Les Cœurs bombes de Dario Levantino. Twist parmi les décombres

Par Stefano Palombari

Dario Levantino, Les coeurs bombes - couverture

Il n’y a pas eu de bombardement ni de tremblement de terre récemment à Palerme. Et pourtant, dans le centre de la ville, des joyaux de l’art arabo-normande jonchent des tas de débris, des immeubles éventrés, des décombres, des décharges à ciel ouvert. Dans l’un de ses textes, l’écrivain Giorgio Vasta prétend que son penchant pour le déclin et le délabrement pourrait être dû à sa naissance dans cette ville.

Tout ce que l’on trouve en centre-ville, Rosario, le jeune héros du roman de Dario Levantino, le vit décuplé, car il vit à Brancaccio. Ce quartier, à la périphérie Est de la ville, est synonyme de violence, de dégradation, de chômage… bref d’indigence. Mais Rosario a d’autres ambitions. Il ne veut pas devenir l’un des caïds locaux. Il a besoin de comprendre, au sens étymologique du terme. Il est la « belle âme » de la Phénoménologie de l’esprit. C’est pour cela qu’il souffre. Sa sensibilité, son empathie sont une tare parmi les « cœurs-secs », les impassibles.

Extrait de données
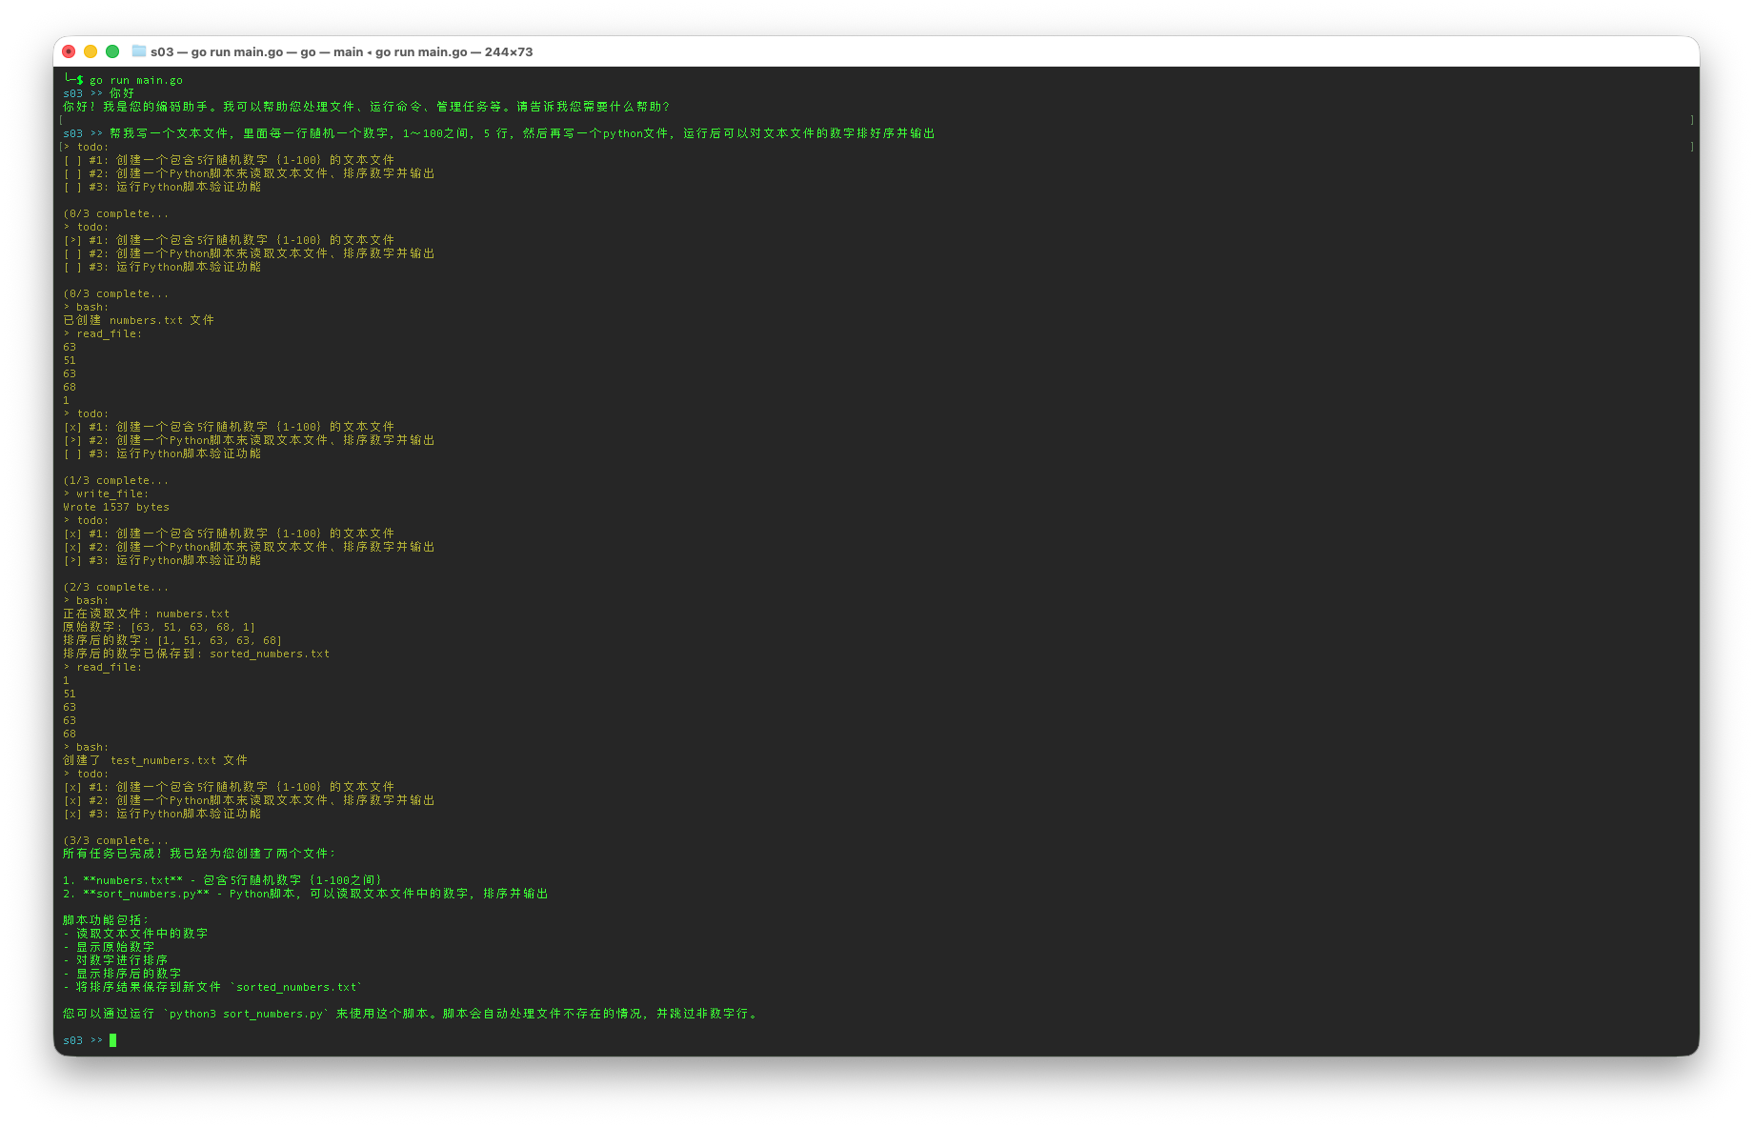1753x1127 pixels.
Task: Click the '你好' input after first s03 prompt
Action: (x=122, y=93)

Objectif 1
Reproduisez le passage du compte rendu des Cœurs bombes qui commence aux mots « Il n’y a pas » et se termine après les mots « dans cette ville. ».
Objectif 2
D'après le compte rendu des Cœurs bombes, dans quel quartier vit Rosario ?
Objectif 3
Poursuivez le compte rendu des Cœurs bombes à la suite de sa dernière phrase.
Vous n'aurez nul besoin des lignes de données.

Réponse rédigée 1
Il n’y a pas eu de bombardement ni de tremblement de terre récemment à Palerme. Et pourtant, dans le centre de la ville, des joyaux de l’art arabo-normande jonchent des tas de débris, des immeubles éventrés, des décombres, des décharges à ciel ouvert. Dans l’un de ses textes, l’écrivain Giorgio Vasta prétend que son penchant pour le déclin et le délabrement pourrait être dû à sa naissance dans cette ville.

Réponse rédigée 2
Rosario vit à Brancaccio, un quartier situé à la périphérie Est de Palerme.

Réponse rédigée 3
Bien qu’il n’ait que 16 ans, Rosario s’occupe de Maria, sa mère malade. Elle a arrêté de s’alimenter depuis la découverte de la double vie de son mari. Le père de Rosario avait une autre femme et un autre enfant, Jonathan. Maria approche la cinquantaine mais elle est déjà vieille. Son âme et son corps sont usés, élimés par le chagrin. Elle passe ses journées vautrée sur le canapé dans une sorte de demi-sommeil perpétuel.

Cet équilibre fragile ne va pas perdurer. Mère et fils vont se heurter à l’inhumanité de l’administration. Si l’enfer est pavé de bonnes intentions, celles des institutions censées protéger les citoyens ne sont pas des plus palpables. Rosario et sa mère en font l’amère expérience tout au long de ce roman. L’aide de l’État est un cadeau empoisonné qui ne fait qu’ajouter de la souffrance à leurs tourments.

Les coeurs bombes est le deuxième volet d’une trilogie commencée avec De rien ni de personnes et qui se terminera par La violence de mon amour, paru en Italie il y a quelques années. Le rythme rapide de la narration, le style concis et efficace de l’auteur qui mélange italien et sicilien est un pur plaisir qui contraste avec le malheur du fond. Plaisir qui ne se perd pas dans la version française grâce à une traduction particulièrement soignée et au choix judicieux d’avoir gardé les phrases en dialecte sicilien. Vivement le prochain volet !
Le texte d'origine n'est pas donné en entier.